In case of the MFES, the 3′UTR is folded using the program RNAfold (from the Vienna RNA package) (40), and only unpaired 4-mers are considered to compute caccess and taccess. In case of the CESS, the question of accessibility becomes a matter of probability. Instead of asking whether a given 4-mer is free (i.e. fully unpaired) or not, one must ask for the probability Pfree that this 4-mer is free. Therefore, we consider as ‘partially accessible’ any complementary site which contains at least one 4-mer with Pfree ≥ Pcutoff. The value of Pcutoff can be changed to obtain a given degree of specificity.
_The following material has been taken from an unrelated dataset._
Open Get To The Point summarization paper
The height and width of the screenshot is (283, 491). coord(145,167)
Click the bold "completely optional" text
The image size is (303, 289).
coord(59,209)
We tried five different cutoffs: 0.1, 0.2, 0.3, 0.4 and 0.5.

Among the main concerns regarding the folding algorithms are worries that these programs cannot guarantee reliable structures for long sequences (41), and that proteins involved in the recognition of RNA strands are expected to hinder the formation of long-range interactions, thus making target accessibility a matter of local secondary structure (19). Therefore, in this work we used RNAplfold (also from the Vienna RNA package) to fold separately all possible subsequences of length W derived from a long sequence of length l, only allowing base pair interactions at a maximum distance L (38). For each 4-mer, Pfree is computed as an average over all subsequences in which this 4-mer is present. This ‘local folding’ approach is much faster than folding the whole sequence at once (‘global folding’), making it suitable for large 3′UTRs such as those of many human genes. In order to check the performance of the local folding against the ‘naïve’ global folding, we used Pfree obtained from two different configurations: (i) global folding: W = L = l and (ii) local folding: W = 80, L = 40 as suggested in ref. (19). The values of Pfree are used to evaluate caccess and taccess, needed in Equation (2) for PSH.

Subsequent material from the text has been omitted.